Now to the technical part

On the management portal we’ve got a lambda, sitting behind an API gateway so that we can call it via HTTP. X-Ray integrates with Lambda out of the box, so all we have to do is enable it.

adding X-Ray support to Lambda (step 1)
adding X-Ray support to Lambda (step 2)

The customer facing application is a .NET MVC website hosted on Elastic Beanstalk. One advantage of doing it that way is that it also takes care of installing the X-Ray agent – we would need to do it ourselves otherwise.

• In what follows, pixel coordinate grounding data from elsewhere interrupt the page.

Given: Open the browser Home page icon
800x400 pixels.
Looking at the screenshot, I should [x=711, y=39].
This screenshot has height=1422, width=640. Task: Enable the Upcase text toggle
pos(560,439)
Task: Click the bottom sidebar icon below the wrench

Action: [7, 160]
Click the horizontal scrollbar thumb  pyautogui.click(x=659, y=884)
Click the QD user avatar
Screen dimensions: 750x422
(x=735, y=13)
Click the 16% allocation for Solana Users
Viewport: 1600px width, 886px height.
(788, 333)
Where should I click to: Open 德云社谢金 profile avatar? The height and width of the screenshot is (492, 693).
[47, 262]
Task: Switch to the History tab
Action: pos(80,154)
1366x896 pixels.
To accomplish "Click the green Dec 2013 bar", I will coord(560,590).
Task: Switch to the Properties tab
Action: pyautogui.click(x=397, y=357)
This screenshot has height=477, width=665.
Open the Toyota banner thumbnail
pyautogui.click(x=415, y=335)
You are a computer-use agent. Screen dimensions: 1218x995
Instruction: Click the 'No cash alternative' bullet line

enabling X-Ray on Elastic Beanstalk

Adding Xray support to .net projects is very straightforward. We’d just need to instrument our code a little bit: Firstly – We install official NuGet packages. Secondly we add a couple of lines of code to Startup class. If we also want to capture SQL that entity framework generates – we’d need to make sure we do not forget to add an interceptor here. And…that’s it – after deploying everything – we should be all set!

public class Startup
{
	public Startup(IConfiguration configuration)
	{
		Configuration = configuration;
		AWSXRayRecorder.InitializeInstance(Configuration);
		AWSSDKHandler.RegisterXRayForAllServices();
		AWSXRayRecorder.Instance.ContextMissingStrategy = ContextMissingStrategy.LOG_ERROR;
	}

	public void Configure(IApplicationBuilder app, IWebHostEnvironment env)
	{
		app.UseXRay("x-ray-test-app");
		if (env.IsDevelopment())
		{
			app.UseDeveloperExceptionPage();
		}
		..........
	}
}

Now we can go ahead, put on our customer hat and browse the website. We’ll land on index page and check out the menu. We’ll also call a secret endpoint that generates an exception. Having generated enough activity we should be able to see the application map!

aws x-ray sample application map

As you can see, we’ve got all our components laid out in front of us. We’ve also got latencies of each link and amount of successful/failed requests.

Drilling down to traces allows us to see even more data on how users interact with our app. If there was a Database involved – we’d get to see SQL too. It doesn’t stop here – X-Ray exposes a set of APIs that allow developers build even more analysis and visualization apps.

To conclude

XRay is easy to use, it gives you insight to dive deep into how your system functions.

It is integrated with EC2, Container Service, Lambda and Beanstalk and lets the developers focus on what really matters – making your startup a success story.